DESCRIPTION OF THE TASK:
Swap "Tap" for "Press" in the material between the lines holding "cut-off Georgsmarie label" and "pyautogui.click(x=564, y=34)", inclusive, and give those lines back with nothing else altered.

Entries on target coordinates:

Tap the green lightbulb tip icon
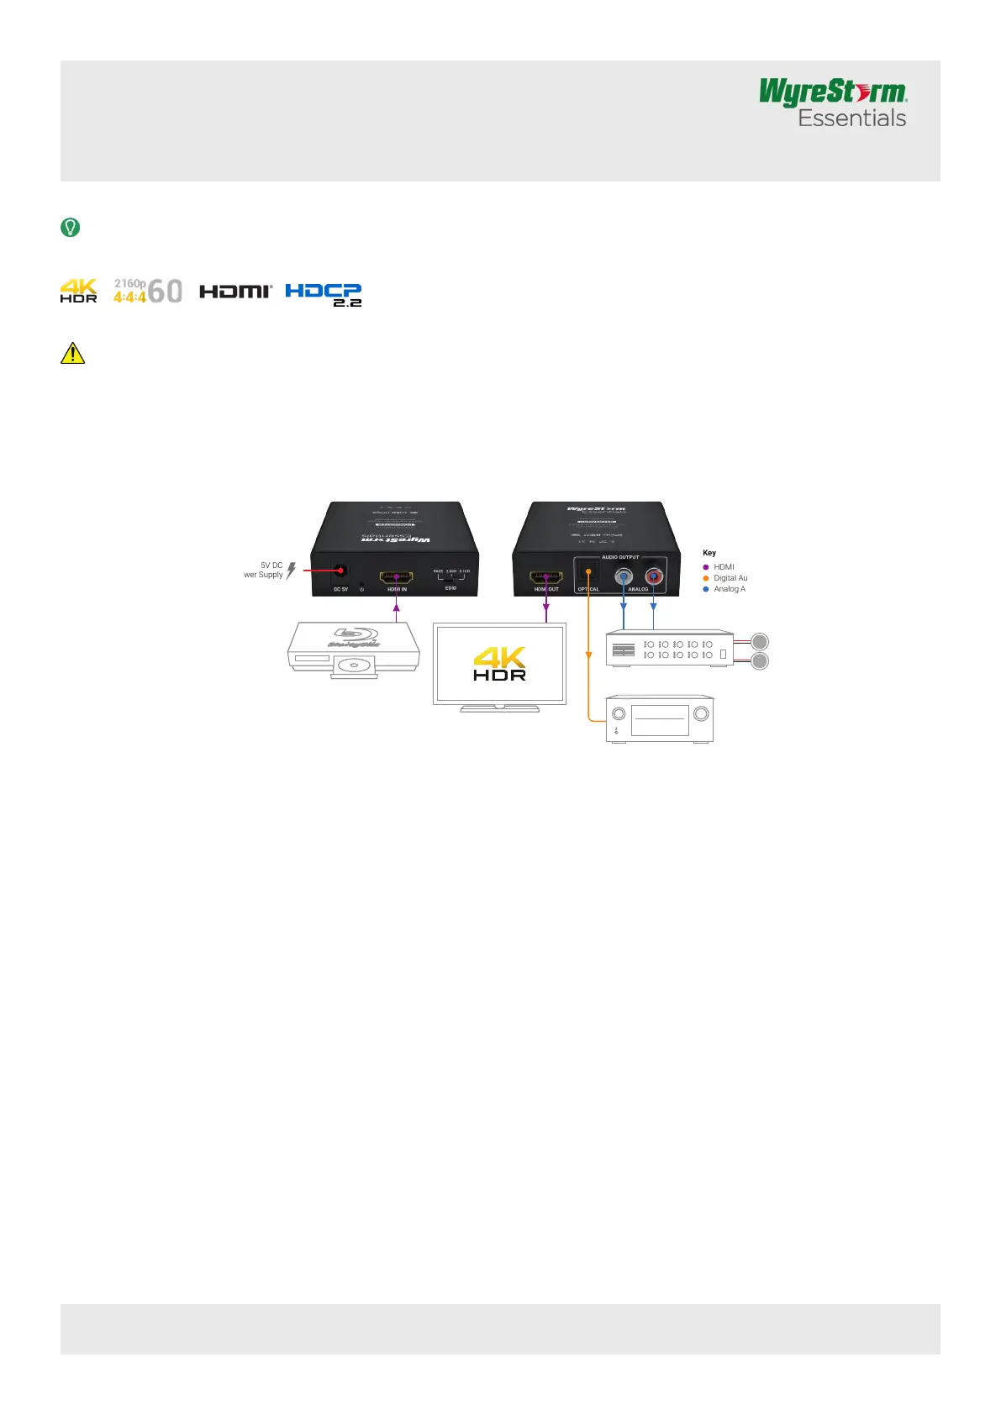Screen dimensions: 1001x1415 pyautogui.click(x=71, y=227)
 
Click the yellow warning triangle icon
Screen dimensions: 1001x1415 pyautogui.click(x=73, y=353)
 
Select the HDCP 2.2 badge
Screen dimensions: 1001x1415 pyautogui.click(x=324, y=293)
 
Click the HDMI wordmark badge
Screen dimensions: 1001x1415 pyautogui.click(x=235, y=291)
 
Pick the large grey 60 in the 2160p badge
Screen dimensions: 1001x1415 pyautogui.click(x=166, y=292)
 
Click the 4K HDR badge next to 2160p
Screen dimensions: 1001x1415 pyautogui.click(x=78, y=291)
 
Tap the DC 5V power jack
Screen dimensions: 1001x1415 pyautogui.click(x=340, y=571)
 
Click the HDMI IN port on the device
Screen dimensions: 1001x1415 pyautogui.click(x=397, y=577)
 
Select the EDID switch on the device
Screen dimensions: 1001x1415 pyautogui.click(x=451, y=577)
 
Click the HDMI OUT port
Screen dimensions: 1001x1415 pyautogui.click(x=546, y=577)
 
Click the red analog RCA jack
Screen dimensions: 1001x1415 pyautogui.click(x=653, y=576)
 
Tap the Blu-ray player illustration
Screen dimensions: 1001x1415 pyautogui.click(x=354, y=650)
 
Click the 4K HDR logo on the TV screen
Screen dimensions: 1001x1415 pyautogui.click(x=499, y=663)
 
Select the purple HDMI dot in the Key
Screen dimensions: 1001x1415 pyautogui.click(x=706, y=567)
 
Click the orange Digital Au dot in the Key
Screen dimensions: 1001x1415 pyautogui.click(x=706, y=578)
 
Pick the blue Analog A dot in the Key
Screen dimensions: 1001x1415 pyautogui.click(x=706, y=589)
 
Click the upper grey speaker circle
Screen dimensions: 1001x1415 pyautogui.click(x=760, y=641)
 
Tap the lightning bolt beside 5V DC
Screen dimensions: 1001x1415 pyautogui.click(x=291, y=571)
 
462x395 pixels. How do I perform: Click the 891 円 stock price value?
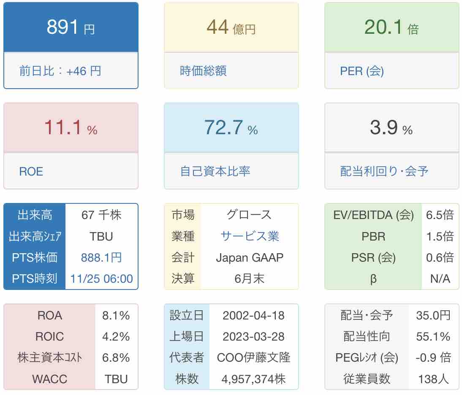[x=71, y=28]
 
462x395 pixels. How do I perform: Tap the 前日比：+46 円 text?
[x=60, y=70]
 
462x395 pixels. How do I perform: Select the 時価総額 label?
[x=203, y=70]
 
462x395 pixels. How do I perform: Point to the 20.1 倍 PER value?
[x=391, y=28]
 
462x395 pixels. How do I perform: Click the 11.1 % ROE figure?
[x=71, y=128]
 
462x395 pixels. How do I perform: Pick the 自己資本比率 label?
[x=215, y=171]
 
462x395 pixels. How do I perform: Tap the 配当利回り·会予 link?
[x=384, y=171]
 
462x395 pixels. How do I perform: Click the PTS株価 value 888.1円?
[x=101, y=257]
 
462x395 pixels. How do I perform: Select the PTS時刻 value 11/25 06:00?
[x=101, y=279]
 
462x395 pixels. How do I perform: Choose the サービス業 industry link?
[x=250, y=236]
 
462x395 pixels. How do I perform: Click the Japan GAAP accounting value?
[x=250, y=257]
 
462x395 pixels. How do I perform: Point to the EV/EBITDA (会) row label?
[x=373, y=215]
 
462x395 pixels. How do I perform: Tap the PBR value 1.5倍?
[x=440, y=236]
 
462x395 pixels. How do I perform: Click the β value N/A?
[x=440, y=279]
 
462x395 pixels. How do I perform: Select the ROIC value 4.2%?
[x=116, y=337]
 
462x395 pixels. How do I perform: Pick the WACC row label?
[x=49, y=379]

* * *

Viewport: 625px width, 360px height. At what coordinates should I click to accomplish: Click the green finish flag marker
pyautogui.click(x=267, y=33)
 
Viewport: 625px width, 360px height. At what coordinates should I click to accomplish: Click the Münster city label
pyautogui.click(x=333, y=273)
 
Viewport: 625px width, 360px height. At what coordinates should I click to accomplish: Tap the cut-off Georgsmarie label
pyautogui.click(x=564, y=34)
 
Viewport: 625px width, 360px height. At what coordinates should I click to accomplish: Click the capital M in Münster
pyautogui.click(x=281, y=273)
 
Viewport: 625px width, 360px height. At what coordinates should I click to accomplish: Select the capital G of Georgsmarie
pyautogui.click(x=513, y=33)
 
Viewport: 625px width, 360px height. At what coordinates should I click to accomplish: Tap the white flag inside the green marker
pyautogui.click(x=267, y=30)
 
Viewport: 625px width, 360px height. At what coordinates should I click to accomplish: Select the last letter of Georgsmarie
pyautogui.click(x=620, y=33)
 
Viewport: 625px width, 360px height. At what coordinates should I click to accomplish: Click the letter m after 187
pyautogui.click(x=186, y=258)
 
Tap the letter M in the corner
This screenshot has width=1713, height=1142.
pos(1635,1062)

* * *

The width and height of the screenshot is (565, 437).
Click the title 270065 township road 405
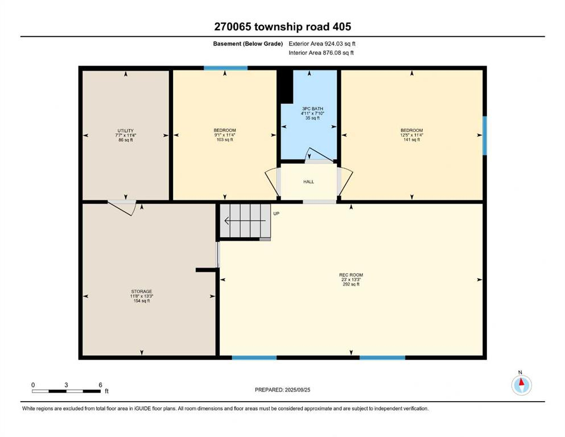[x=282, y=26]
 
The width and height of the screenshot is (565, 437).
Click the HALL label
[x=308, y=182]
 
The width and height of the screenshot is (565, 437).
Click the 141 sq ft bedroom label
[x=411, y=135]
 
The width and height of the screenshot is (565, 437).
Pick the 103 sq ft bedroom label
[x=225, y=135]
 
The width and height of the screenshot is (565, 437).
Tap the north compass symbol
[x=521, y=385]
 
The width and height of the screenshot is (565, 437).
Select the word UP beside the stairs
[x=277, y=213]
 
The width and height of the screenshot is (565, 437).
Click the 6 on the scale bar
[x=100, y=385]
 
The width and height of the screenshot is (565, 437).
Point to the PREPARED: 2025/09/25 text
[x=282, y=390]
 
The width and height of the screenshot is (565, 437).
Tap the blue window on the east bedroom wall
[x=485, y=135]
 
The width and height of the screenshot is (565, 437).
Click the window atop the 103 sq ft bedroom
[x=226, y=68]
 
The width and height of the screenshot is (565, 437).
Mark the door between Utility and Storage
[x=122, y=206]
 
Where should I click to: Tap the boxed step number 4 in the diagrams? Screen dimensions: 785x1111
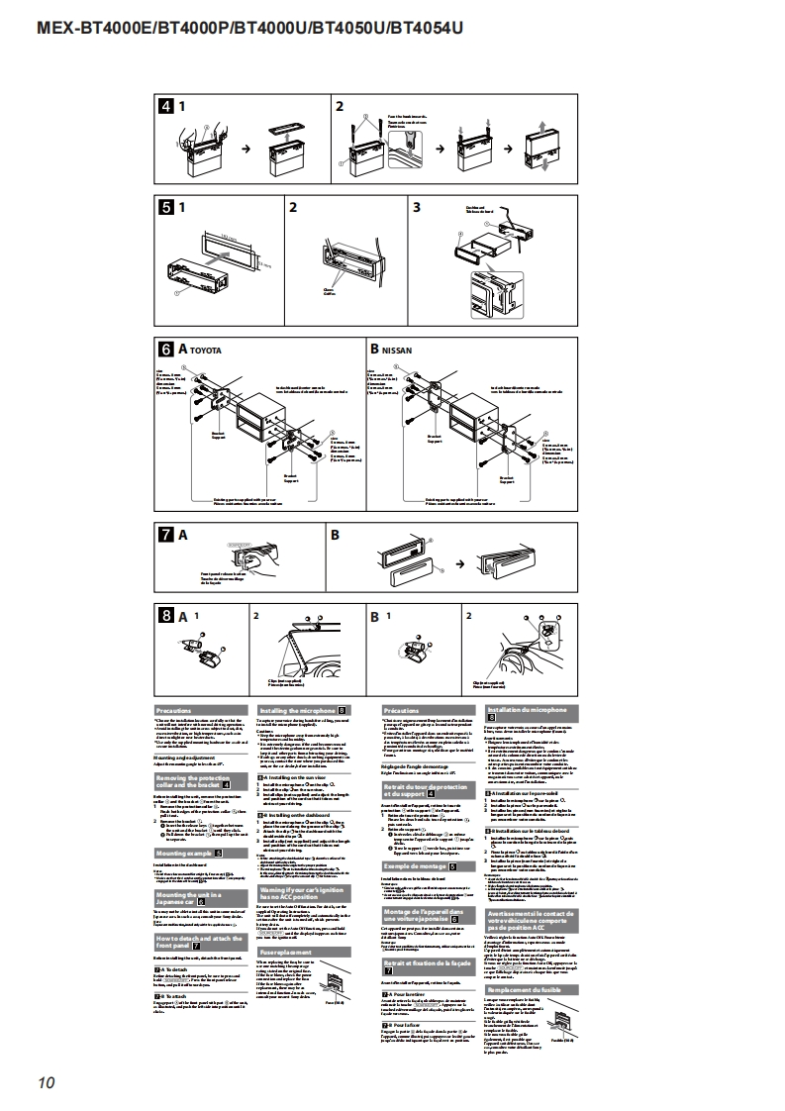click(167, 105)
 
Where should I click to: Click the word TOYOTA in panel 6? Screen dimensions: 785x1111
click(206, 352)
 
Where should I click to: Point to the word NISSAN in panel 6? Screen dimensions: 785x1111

THE OUTPUT:
Viewport: 625px width, 360px height. At what coordinates should I click to accomplish: Press the cut-off Georgsmarie label
pyautogui.click(x=564, y=34)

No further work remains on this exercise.